═════ Supplied information ═════
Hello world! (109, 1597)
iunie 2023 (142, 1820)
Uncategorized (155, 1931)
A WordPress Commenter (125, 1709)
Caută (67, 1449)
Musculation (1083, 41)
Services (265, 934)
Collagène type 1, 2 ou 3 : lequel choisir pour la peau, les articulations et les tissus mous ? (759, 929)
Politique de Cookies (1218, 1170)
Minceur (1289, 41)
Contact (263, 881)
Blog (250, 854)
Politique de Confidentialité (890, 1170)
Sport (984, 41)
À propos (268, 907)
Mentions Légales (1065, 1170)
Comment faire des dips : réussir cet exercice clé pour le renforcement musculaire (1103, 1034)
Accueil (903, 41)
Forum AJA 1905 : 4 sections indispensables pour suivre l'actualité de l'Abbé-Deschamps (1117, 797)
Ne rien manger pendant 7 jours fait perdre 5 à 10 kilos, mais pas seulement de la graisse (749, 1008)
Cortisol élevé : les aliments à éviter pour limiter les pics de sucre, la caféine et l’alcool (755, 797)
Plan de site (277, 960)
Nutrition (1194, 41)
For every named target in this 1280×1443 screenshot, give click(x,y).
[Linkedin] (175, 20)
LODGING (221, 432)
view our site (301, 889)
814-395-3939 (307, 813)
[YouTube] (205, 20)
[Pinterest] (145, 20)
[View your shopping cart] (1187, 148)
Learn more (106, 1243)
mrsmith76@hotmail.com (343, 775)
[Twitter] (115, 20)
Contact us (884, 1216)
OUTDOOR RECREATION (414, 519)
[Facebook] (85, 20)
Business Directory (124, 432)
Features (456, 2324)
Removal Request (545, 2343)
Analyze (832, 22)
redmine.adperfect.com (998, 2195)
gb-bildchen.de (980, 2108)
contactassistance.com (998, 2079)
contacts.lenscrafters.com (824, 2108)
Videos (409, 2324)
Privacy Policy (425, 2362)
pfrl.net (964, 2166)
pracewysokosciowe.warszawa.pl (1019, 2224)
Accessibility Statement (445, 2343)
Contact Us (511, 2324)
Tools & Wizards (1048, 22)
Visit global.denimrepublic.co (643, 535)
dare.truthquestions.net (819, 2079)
═════
_Exercise_
Each line above that includes "Politique" should be shown.

_Written response_
Politique de Cookies (1218, 1170)
Politique de Confidentialité (890, 1170)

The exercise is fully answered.